Woman Finds Rare Two-Headed Snake in her North Carolina Home

A woman who lives at North Carolina turned to social media for help after finding a rare two-headed snake in her home.

Jeannie Wilson, of Taylorsville in Alexander County, shared has shared picture of the rare reptile on her Facebook profile, asking friends and family if the snake should be set free into the wild or donated to someone who could help care for it in captivity.

The woman said she nicknamed the snake Double Trouble. While the species is yet to be officially confirmed

“OK Facebook… anybody out there know of a place that would take Double Trouble and care for him/her or should I turn it loose? It’s not poisonous,” she wrote in a caption on Monday, alongside footage of the snake captured inside a container.

Based on the video, the snake’s heads appeared to be working independently of each other and a flickering tongue could be seen emerging from each one. While difficult to determine from the clip alone, the left head seemed significantly more dominant.

“I called my son-in-law, who wasn’t far away, and he said he’d be back,” Wilson said, speaking to local media outlet WSOC-TV. “I’m not crazy guys. He’s got two heads. When he got there, he said, ‘He does have two heads, doesn’t he?'”
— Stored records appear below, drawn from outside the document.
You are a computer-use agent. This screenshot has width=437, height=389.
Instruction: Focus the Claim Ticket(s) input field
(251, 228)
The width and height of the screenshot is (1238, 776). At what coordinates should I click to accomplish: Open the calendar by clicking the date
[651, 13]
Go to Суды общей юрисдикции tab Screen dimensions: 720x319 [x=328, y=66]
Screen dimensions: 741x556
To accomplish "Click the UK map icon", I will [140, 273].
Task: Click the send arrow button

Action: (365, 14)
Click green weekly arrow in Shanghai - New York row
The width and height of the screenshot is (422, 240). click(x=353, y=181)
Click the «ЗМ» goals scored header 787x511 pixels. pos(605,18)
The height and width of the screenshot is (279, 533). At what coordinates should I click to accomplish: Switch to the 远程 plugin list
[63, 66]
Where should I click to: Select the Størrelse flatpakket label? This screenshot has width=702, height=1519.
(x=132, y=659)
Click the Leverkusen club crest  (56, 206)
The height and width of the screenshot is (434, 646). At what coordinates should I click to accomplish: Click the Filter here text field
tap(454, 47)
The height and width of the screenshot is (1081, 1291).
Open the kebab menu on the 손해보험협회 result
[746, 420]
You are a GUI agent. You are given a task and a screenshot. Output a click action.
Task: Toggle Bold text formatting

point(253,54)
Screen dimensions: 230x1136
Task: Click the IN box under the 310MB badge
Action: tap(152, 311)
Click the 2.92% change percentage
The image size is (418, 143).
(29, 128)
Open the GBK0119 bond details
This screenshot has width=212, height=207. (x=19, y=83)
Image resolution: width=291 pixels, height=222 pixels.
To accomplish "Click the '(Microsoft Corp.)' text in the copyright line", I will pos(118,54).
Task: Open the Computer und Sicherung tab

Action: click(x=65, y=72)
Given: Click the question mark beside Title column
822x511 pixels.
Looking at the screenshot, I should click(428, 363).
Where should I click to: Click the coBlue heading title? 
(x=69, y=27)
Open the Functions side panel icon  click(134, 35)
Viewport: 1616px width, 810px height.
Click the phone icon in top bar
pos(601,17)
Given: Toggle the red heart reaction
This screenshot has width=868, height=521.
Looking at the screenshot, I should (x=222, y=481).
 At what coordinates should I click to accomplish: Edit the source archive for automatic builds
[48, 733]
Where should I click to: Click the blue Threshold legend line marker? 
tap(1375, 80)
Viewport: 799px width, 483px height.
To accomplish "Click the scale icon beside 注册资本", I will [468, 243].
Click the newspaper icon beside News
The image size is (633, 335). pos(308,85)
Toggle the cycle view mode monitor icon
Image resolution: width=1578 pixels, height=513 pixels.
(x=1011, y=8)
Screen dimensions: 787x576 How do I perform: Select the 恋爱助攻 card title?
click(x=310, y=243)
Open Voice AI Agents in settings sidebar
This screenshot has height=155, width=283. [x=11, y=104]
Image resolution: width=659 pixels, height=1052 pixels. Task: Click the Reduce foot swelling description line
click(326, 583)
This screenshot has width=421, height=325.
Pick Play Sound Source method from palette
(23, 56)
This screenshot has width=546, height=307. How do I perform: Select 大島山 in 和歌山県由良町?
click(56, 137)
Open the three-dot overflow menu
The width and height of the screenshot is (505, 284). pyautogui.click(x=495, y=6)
Wilson told Newsweek: “We were having game night and the door was left open for some air. After everybody left I was in there cleaning up and saw it lying on the floor beside the table. I saw its heads first and couldn’t believe it. I didn’t want to kill it so we put it in a jar. Everybody was amazed, ‘wow, a two-headed snake at Nana’s house.’

“I put it in a five gallon bucket to give it more room. I went to the science center and… told them what I had, they said ‘we would love to have it.’ They [the local science center staff] told me it was around four months old and was a rat snake and was fixing to shed… I guess that’s why it wasn’t eating.

“Watching them feed, often fighting over which head will swallow the prey, shows that feeding takes a good deal of time, during which they would be highly vulnerable to predators, “University of Tennessee herpetologist Gordon Burghardt told NatGeo.

“They also have a great deal of difficulty deciding which direction to go, and if they had to respond to an attack quickly they would just not be capable of it.”

According to NatGeo, evidence suggests one head may even attempt to attack or bite the other if they smell the scent of prey on themselves.